# DATA TO USE
********

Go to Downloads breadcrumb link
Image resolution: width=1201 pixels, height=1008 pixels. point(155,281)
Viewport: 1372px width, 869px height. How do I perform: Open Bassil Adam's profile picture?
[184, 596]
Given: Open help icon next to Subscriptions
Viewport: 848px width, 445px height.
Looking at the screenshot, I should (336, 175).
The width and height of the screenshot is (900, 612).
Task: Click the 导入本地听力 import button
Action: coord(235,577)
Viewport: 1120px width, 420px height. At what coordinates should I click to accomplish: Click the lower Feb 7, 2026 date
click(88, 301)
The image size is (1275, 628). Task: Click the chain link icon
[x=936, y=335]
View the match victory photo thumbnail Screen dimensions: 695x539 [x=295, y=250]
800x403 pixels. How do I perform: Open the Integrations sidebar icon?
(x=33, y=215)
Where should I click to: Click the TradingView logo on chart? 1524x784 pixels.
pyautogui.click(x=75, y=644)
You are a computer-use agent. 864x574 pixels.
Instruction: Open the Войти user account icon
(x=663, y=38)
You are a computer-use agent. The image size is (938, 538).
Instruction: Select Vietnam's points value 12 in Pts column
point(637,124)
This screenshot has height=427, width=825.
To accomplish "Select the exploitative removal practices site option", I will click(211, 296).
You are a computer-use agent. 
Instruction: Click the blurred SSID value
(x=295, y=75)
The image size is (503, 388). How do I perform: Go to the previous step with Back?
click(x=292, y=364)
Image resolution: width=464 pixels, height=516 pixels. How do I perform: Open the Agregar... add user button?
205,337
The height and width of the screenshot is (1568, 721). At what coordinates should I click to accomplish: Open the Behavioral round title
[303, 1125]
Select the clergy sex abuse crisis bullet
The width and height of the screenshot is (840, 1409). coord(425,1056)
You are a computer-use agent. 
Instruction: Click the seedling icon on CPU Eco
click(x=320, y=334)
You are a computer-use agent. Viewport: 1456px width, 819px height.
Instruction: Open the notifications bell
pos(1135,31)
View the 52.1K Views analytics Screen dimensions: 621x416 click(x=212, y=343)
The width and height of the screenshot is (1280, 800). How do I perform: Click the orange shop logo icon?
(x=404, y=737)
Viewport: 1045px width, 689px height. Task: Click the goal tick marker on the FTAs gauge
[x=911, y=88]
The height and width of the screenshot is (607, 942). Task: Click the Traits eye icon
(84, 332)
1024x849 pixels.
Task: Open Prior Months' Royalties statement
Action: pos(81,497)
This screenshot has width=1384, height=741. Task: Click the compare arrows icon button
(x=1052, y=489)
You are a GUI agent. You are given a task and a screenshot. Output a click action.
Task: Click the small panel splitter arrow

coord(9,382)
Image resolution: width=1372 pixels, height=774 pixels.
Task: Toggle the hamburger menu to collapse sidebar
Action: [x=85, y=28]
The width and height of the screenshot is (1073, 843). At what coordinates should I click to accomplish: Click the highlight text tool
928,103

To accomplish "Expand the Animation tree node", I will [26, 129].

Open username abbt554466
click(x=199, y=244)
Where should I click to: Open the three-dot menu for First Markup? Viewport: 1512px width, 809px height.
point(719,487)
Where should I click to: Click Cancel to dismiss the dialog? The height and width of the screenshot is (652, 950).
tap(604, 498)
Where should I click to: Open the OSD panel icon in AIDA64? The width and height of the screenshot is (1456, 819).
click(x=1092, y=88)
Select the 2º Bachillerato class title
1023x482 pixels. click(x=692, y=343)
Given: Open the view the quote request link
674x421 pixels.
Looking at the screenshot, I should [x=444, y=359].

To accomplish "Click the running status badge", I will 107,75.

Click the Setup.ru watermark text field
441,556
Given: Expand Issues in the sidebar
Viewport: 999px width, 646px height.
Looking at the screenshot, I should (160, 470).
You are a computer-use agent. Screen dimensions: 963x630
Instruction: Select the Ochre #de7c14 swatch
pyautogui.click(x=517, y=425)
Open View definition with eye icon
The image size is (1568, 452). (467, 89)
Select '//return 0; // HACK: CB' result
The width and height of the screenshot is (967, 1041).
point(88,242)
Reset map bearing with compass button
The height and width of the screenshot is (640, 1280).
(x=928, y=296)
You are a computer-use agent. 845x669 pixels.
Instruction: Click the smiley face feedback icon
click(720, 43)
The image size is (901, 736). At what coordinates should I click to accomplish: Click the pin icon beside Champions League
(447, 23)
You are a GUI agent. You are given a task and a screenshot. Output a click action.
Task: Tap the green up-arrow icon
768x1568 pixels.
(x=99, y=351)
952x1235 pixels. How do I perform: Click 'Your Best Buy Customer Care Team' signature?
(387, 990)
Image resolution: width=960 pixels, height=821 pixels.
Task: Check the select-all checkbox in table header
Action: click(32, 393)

********

# TASK DIRECTIONS
Go through the listing above and restate it word for word.

# RESPONSE BELOW
Go to Downloads breadcrumb link
Image resolution: width=1201 pixels, height=1008 pixels. point(155,281)
Viewport: 1372px width, 869px height. How do I perform: Open Bassil Adam's profile picture?
[184, 596]
Given: Open help icon next to Subscriptions
Viewport: 848px width, 445px height.
Looking at the screenshot, I should (336, 175).
The width and height of the screenshot is (900, 612).
Task: Click the 导入本地听力 import button
Action: coord(235,577)
Viewport: 1120px width, 420px height. At what coordinates should I click to accomplish: Click the lower Feb 7, 2026 date
click(88, 301)
The image size is (1275, 628). Task: Click the chain link icon
[x=936, y=335]
View the match victory photo thumbnail Screen dimensions: 695x539 [x=295, y=250]
800x403 pixels. How do I perform: Open the Integrations sidebar icon?
(x=33, y=215)
Where should I click to: Click the TradingView logo on chart? 1524x784 pixels.
pyautogui.click(x=75, y=644)
You are a computer-use agent. 864x574 pixels.
Instruction: Open the Войти user account icon
(x=663, y=38)
You are a computer-use agent. The image size is (938, 538).
Instruction: Select Vietnam's points value 12 in Pts column
point(637,124)
This screenshot has height=427, width=825.
To accomplish "Select the exploitative removal practices site option", I will click(211, 296).
You are a computer-use agent. 
Instruction: Click the blurred SSID value
(x=295, y=75)
The image size is (503, 388). How do I perform: Go to the previous step with Back?
click(x=292, y=364)
Image resolution: width=464 pixels, height=516 pixels. How do I perform: Open the Agregar... add user button?
205,337
The height and width of the screenshot is (1568, 721). At what coordinates should I click to accomplish: Open the Behavioral round title
[303, 1125]
Select the clergy sex abuse crisis bullet
The width and height of the screenshot is (840, 1409). coord(425,1056)
You are a computer-use agent. 
Instruction: Click the seedling icon on CPU Eco
click(x=320, y=334)
You are a computer-use agent. Viewport: 1456px width, 819px height.
Instruction: Open the notifications bell
pos(1135,31)
View the 52.1K Views analytics Screen dimensions: 621x416 click(x=212, y=343)
The width and height of the screenshot is (1280, 800). How do I perform: Click the orange shop logo icon?
(x=404, y=737)
Viewport: 1045px width, 689px height. Task: Click the goal tick marker on the FTAs gauge
[x=911, y=88]
The height and width of the screenshot is (607, 942). Task: Click the Traits eye icon
(84, 332)
1024x849 pixels.
Task: Open Prior Months' Royalties statement
Action: pos(81,497)
This screenshot has width=1384, height=741. Task: Click the compare arrows icon button
(x=1052, y=489)
You are a GUI agent. You are given a task and a screenshot. Output a click action.
Task: Click the small panel splitter arrow

coord(9,382)
Image resolution: width=1372 pixels, height=774 pixels.
Task: Toggle the hamburger menu to collapse sidebar
Action: [x=85, y=28]
The width and height of the screenshot is (1073, 843). At what coordinates should I click to accomplish: Click the highlight text tool
928,103

To accomplish "Expand the Animation tree node", I will [26, 129].

Open username abbt554466
click(x=199, y=244)
Where should I click to: Open the three-dot menu for First Markup? Viewport: 1512px width, 809px height.
point(719,487)
Where should I click to: Click Cancel to dismiss the dialog? The height and width of the screenshot is (652, 950).
tap(604, 498)
Where should I click to: Open the OSD panel icon in AIDA64? The width and height of the screenshot is (1456, 819).
click(x=1092, y=88)
Select the 2º Bachillerato class title
1023x482 pixels. click(x=692, y=343)
Given: Open the view the quote request link
674x421 pixels.
Looking at the screenshot, I should [x=444, y=359].

To accomplish "Click the running status badge", I will 107,75.

Click the Setup.ru watermark text field
441,556
Given: Expand Issues in the sidebar
Viewport: 999px width, 646px height.
Looking at the screenshot, I should (160, 470).
You are a computer-use agent. Screen dimensions: 963x630
Instruction: Select the Ochre #de7c14 swatch
pyautogui.click(x=517, y=425)
Open View definition with eye icon
The image size is (1568, 452). (467, 89)
Select '//return 0; // HACK: CB' result
The width and height of the screenshot is (967, 1041).
point(88,242)
Reset map bearing with compass button
The height and width of the screenshot is (640, 1280).
(x=928, y=296)
You are a computer-use agent. 845x669 pixels.
Instruction: Click the smiley face feedback icon
click(720, 43)
The image size is (901, 736). At what coordinates should I click to accomplish: Click the pin icon beside Champions League
(447, 23)
You are a GUI agent. You are given a task and a screenshot. Output a click action.
Task: Tap the green up-arrow icon
768x1568 pixels.
(x=99, y=351)
952x1235 pixels. How do I perform: Click 'Your Best Buy Customer Care Team' signature?
(387, 990)
Image resolution: width=960 pixels, height=821 pixels.
Task: Check the select-all checkbox in table header
Action: click(32, 393)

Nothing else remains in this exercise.